PROBLEM → The answer must consist of every line from the entries below that contains the word "panel".

LISTED RECORDS →

--- START ---

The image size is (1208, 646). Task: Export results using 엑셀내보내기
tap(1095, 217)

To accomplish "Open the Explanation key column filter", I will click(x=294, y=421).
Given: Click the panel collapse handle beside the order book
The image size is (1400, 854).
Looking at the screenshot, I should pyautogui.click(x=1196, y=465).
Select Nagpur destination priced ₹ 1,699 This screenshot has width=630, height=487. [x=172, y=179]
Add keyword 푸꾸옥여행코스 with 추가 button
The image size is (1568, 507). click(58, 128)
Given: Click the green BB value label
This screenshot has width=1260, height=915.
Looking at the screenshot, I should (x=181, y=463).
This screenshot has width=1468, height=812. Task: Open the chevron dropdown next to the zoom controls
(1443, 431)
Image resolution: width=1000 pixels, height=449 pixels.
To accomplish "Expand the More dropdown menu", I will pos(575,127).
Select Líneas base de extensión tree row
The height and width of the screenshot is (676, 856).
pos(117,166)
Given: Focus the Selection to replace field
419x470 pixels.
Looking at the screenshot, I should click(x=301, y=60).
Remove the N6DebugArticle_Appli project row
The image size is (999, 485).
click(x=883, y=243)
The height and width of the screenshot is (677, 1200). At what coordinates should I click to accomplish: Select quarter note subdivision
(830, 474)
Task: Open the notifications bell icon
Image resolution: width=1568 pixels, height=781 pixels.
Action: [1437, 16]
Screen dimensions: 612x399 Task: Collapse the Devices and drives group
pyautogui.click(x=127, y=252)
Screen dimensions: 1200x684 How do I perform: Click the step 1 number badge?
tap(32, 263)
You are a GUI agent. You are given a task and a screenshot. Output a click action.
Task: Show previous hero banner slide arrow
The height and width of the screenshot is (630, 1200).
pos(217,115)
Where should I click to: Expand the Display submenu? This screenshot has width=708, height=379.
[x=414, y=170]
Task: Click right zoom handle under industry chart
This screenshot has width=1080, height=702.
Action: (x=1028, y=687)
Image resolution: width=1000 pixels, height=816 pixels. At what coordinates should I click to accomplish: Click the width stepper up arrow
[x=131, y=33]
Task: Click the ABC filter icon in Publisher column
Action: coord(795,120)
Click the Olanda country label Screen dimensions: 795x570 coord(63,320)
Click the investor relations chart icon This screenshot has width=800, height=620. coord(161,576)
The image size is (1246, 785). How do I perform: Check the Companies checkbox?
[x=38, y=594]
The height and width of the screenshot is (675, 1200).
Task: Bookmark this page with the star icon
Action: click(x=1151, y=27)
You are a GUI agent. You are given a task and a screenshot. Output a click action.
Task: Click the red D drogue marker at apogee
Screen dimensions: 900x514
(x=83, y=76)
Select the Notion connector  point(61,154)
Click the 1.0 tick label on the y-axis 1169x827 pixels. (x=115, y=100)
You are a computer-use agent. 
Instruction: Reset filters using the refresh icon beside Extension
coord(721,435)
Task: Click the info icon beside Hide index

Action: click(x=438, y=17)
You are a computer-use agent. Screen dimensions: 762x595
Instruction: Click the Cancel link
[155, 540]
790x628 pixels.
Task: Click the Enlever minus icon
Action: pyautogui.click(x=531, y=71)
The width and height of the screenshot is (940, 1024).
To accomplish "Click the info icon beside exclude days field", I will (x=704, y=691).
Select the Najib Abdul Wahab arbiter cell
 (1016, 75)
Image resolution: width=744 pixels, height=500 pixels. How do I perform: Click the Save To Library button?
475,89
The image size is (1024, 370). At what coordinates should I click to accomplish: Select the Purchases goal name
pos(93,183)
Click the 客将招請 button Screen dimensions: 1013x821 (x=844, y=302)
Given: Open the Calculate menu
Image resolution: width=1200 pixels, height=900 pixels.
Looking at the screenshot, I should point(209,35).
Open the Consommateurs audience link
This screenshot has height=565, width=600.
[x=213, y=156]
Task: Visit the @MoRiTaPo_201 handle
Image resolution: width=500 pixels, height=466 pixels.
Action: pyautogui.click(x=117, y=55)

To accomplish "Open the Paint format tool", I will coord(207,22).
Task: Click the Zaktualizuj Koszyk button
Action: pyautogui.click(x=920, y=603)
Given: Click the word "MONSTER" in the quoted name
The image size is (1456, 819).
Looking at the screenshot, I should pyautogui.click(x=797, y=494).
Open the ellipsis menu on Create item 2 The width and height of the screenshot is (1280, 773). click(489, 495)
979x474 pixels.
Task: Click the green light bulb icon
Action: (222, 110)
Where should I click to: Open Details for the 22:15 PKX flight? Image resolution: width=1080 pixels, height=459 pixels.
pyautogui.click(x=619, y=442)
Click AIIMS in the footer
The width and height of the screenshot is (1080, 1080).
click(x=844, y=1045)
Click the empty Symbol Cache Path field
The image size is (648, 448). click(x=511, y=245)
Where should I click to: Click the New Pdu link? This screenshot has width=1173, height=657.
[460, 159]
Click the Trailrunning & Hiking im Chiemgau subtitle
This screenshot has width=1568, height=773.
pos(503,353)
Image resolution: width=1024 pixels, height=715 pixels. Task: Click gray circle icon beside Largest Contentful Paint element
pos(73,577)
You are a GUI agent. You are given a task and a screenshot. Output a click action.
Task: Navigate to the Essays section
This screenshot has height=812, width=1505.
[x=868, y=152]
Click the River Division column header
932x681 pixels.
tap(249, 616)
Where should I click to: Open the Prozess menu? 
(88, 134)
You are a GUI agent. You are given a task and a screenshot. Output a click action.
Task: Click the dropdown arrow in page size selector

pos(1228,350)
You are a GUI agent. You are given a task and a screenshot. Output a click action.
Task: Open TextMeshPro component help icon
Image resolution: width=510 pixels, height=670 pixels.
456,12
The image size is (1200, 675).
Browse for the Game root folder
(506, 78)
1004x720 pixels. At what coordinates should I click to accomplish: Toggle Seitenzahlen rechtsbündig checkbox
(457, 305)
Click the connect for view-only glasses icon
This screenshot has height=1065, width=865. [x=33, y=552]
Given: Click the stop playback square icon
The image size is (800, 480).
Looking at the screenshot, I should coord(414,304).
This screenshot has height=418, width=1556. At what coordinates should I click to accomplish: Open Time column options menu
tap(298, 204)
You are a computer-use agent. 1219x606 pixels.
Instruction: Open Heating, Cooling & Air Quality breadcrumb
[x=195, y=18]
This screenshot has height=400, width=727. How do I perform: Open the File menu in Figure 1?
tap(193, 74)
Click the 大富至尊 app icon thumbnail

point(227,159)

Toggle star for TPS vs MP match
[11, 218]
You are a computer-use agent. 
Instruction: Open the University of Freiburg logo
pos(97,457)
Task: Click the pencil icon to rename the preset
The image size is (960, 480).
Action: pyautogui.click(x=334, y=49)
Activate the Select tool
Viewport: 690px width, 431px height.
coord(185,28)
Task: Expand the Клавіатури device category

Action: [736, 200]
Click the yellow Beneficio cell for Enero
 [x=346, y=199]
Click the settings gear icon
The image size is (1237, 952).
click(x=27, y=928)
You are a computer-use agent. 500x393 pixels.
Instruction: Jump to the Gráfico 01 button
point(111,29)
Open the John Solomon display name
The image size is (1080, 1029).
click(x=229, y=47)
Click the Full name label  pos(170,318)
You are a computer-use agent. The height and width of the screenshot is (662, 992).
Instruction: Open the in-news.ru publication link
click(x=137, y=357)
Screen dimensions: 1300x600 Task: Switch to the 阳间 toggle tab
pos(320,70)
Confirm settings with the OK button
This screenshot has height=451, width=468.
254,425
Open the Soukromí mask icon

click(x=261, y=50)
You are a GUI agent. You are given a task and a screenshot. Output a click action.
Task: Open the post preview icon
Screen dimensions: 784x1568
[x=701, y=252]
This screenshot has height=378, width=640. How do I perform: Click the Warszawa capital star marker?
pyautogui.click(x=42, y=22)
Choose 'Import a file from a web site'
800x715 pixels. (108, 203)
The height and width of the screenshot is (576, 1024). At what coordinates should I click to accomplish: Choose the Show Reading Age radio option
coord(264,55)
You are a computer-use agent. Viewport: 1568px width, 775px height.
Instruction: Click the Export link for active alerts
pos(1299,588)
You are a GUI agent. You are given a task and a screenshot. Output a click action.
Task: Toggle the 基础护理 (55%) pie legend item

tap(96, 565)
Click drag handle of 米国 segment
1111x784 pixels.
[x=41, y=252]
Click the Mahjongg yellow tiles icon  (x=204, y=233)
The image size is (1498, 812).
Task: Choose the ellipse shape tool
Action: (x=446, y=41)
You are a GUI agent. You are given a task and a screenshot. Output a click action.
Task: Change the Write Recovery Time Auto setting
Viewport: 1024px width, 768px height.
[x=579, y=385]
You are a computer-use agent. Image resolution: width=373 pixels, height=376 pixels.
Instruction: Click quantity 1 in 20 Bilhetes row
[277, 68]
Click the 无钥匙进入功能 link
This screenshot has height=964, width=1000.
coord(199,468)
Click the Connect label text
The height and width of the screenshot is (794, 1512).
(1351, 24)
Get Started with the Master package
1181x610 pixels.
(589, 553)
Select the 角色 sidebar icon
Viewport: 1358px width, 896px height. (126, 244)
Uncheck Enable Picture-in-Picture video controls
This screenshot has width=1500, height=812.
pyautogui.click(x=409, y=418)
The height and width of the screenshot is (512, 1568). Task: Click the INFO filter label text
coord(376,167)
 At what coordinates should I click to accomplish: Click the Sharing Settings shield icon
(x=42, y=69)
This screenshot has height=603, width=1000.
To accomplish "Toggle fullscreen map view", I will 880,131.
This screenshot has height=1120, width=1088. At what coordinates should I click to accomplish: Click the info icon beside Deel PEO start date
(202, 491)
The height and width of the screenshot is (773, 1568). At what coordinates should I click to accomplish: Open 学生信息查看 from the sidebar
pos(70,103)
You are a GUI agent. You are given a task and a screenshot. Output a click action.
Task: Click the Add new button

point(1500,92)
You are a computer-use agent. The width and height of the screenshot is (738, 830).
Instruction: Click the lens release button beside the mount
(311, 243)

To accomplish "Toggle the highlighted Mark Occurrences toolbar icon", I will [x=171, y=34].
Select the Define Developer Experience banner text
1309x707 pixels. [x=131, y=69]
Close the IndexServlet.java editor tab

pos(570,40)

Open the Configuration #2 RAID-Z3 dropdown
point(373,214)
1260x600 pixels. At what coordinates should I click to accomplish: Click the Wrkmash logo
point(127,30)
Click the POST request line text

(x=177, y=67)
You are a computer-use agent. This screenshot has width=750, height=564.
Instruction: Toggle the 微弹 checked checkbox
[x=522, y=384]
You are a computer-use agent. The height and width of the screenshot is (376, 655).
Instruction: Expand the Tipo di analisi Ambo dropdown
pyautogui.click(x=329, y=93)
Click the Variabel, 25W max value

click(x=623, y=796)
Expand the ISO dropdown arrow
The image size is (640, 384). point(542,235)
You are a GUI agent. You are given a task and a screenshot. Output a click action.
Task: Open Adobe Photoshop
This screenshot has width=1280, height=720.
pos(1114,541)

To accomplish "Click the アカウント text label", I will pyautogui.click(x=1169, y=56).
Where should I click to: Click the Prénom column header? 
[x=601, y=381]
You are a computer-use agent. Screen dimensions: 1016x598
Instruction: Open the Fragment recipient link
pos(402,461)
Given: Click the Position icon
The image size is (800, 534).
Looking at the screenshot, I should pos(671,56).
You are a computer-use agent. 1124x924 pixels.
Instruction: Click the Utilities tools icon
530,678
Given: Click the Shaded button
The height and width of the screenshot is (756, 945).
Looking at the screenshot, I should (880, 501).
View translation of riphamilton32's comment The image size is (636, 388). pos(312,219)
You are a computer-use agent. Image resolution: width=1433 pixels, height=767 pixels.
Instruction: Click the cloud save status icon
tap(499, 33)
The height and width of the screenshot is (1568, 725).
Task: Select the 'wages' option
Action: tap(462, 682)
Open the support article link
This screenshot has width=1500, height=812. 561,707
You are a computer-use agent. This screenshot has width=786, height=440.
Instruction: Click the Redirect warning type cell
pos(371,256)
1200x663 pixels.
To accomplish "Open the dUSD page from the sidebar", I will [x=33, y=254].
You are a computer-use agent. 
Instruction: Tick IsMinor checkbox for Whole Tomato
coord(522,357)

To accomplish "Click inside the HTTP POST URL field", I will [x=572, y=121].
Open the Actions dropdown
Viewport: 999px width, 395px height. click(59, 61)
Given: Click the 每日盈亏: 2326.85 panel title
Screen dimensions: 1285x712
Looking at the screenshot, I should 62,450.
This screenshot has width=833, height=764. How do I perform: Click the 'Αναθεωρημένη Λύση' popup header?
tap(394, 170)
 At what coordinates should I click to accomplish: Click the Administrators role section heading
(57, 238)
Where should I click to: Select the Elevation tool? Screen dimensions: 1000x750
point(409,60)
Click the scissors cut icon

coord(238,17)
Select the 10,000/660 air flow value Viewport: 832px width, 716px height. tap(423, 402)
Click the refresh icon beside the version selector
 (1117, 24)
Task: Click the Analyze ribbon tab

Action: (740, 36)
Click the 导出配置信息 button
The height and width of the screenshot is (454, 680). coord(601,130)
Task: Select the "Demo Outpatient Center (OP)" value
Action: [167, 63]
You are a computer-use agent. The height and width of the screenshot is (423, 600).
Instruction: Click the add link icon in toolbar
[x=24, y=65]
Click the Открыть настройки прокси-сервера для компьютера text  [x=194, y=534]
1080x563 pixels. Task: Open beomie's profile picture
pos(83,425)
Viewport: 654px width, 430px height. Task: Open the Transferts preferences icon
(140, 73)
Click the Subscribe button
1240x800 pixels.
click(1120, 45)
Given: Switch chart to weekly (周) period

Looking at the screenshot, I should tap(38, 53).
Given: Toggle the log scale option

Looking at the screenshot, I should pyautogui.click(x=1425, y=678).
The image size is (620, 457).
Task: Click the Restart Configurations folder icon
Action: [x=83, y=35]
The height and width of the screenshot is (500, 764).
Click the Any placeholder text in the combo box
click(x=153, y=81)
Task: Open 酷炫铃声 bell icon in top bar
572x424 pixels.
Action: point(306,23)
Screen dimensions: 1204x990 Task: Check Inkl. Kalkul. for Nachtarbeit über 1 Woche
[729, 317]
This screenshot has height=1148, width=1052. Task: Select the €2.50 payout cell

--- END ---

SOLUTION FOR THIS PROBLEM →
Given: Click the panel collapse handle beside the order book
Given: Click the 每日盈亏: 2326.85 panel title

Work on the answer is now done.